Students may design a program appropriate to a particular path of research in materials in consultation with their faculty advisor.
In the Departments of Biomedical and Chemical Engineering, a materials science student can work on the synthesis, processing, and molecular simulation of advanced materials for aerospace, biomedical, information, energy, and environmental applications. Biomaterials can be designed with distinct capabilities, such as controlling cell behavior or overcoming drug delivery barriers.Modern facilities are available for cell and tissue engineering; recombinant DNA and molecular biology; inorganic materials for membrane separation, fuel storage, and gas sensor technology; synthesis, processing, and simulation of functional polymers and molecular materials new fuel cell materials and optimization; device science and engineering for electronics, optics, photonics, and optoelectronics; electrical engineering applied to microelectronics, energy conversion, and storage; reaction, transport, and phase transition in porous media; organic light-emitting diodes and interfacial phenomena in multiphase systems.

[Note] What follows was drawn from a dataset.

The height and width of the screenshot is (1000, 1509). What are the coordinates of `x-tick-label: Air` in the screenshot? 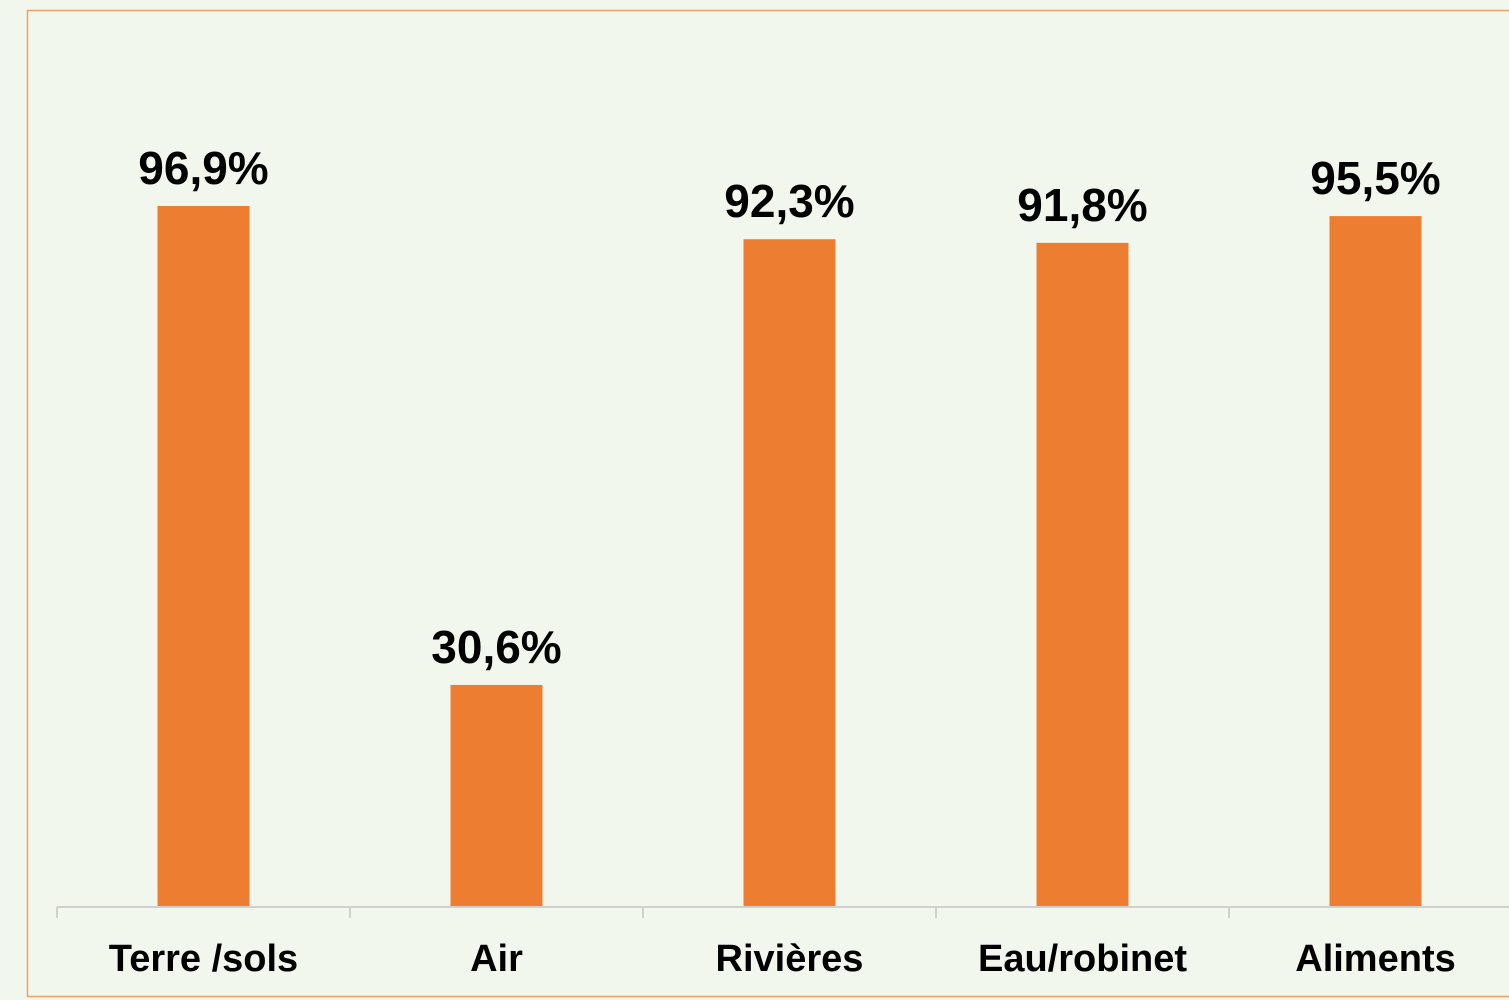 It's located at (496, 959).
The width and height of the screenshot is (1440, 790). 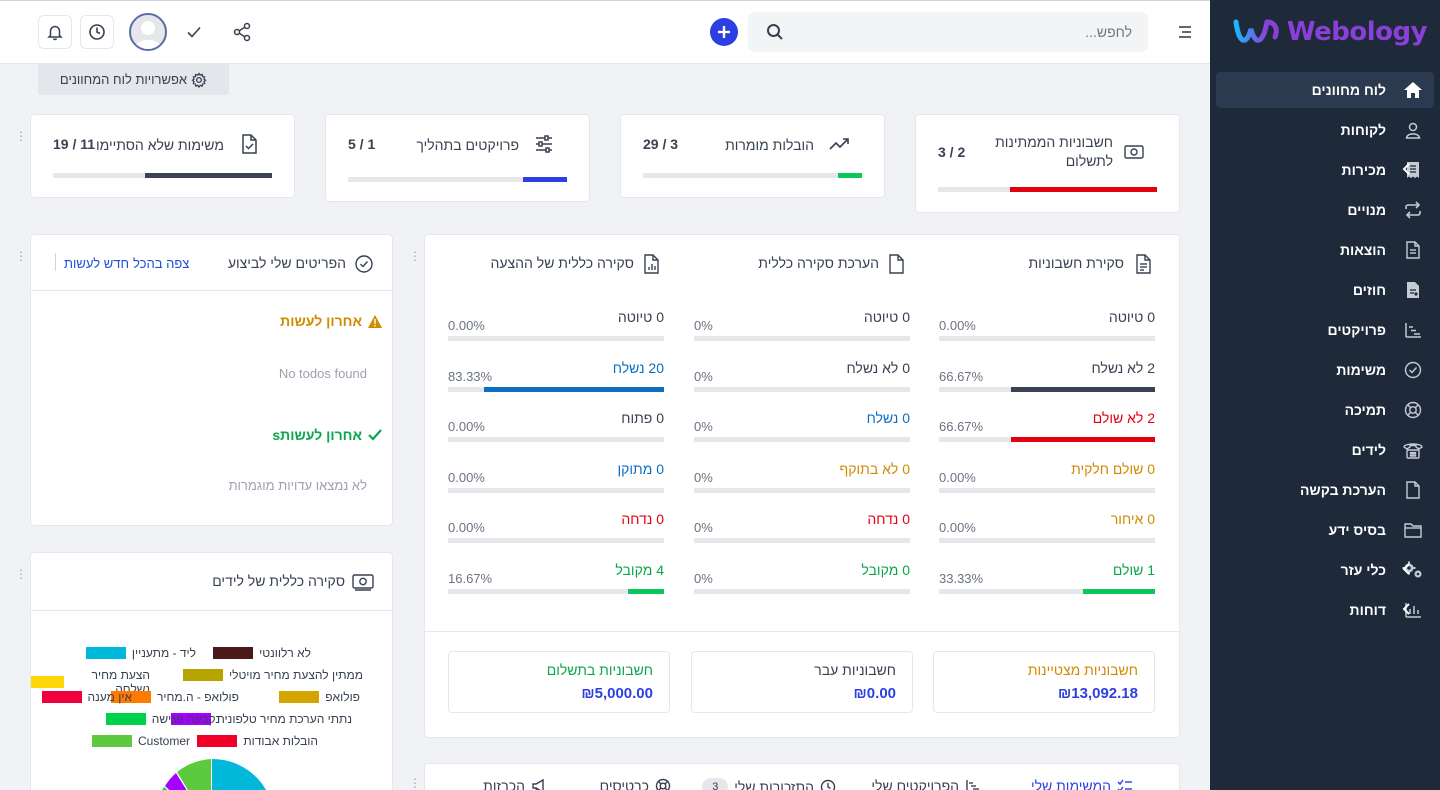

In the Department of Mechanical Engineering, a student working in materials science concentrates on the relation between microstructure and mechanical properties of metals, ceramics, glasses, and polymers. Current projects include nanostructures catalysis for fuel cell applications, scratching of polymer films, design of ecologically friendly nanostructured solders, impression creep and recovery, microgrinding and polishing of glass and crystalline materials, powder processing, deformation of ionic materials, residual stress measurements, failure and adhesion analysis, piezoelectric materials, corrosion and the design of fracture-tough materials. The College maintains specialized equipment including electron microscopes, an energy-dispersive X-ray microprobe, several Instron tensile testers, MTS and Instron servo-controlled fatigue machines, nanoindenters, a differential scanning calorimeter, a hot isostatic press, melt-spin apparatus, and state-of-the-art X-ray diffraction equipment.
In the Department of Electrical and Computer Engineering, a materials science student may enter such research areas as the electronic effects of surface preparation in semiconductors and insulators, silicon nanostructures, porous silicon and optoelectronic applications, bulk diffusion effects in semiconductors, ultrafast electronics, and high-temperature superconductors in thin films. Current projects include superconducting and magnetic thin films, microwaves, MEMS, picosecond phenomena, and fluctuations in superconductors.
In the Institute of Optics, a materials science student concentrates on the properties of materials important to optical applications, including nanophotonics. Many topics in the broad areas of optical materials and photonics are appropriate, such as the following: the interaction of light and materials to create new optical effects, interaction of intense laser radiation and matter, new crystals and glasses for manipulating light from the deep UV to the IR, and new technologies for precision manufacture and testing of novel optics. Some examples of current or previously explored subjects include the tribomechanical basis for polishing of optical glasses, improved photonic crystals for fiber laser amplifiers, and characterization of solid-state diffusion in optical index gradient materials.
In the Department of Chemistry, a materials science student can participate in research on making and understanding novel devices based on organic and biological materials. Applications include electroluminescent displays, photovoltaic cells, and biomolecular sensors. Studies vary from the physics of charge transport in organic semiconductors, to the mechanism for current photogeneration, to devising new fabrication and patterning methods that take advantage of the processability of organic materials.
In the Department of Physics and Astronomy, a materials science student can work on the theoretical and/or experimental aspects of condensed-matter physics. Current projects include universality of interfacial fluctuations and cyclic growth; large-scale Monte Carlo simulations of vertex line dynamics in high-Tc superconductors; transport and tunneling phenomena in ultrathin metal films; and interfaces in organic semiconductors and ultrafast dynamics in solids.
A materials science student in the Department of Earth and Environmental Sciences will have access to state-of-the-art thermal ionization and inductively coupled plasma source mass spectrometers that are used to determine the trace metal content and isotopic composition of geological, environmental and biological materials. Research topics include the fate and behavior of carbon nanotubes and fullerenes in nature, mineralogy, crystallography and the study of optical properties of silicates, carbonates, phosphates, and oxides in polarizing light microscopy.
Materials science students may also choose to do research in the School of Medicine and Dentistry in the departments of Dermatology, Microbiology and Immunology, or Biochemistry and Biophysics. Research topics range from optical biosensing and nanoparticle skin toxicity imaging to computational studies on the molecular-level properties of lipid membranes and the proteins and other molecules that bind to them. The study of nanoparticle-based vaccines delivered under the tongue, or “sublingually”, can be an effective new materials approach to preventing HIV transmission.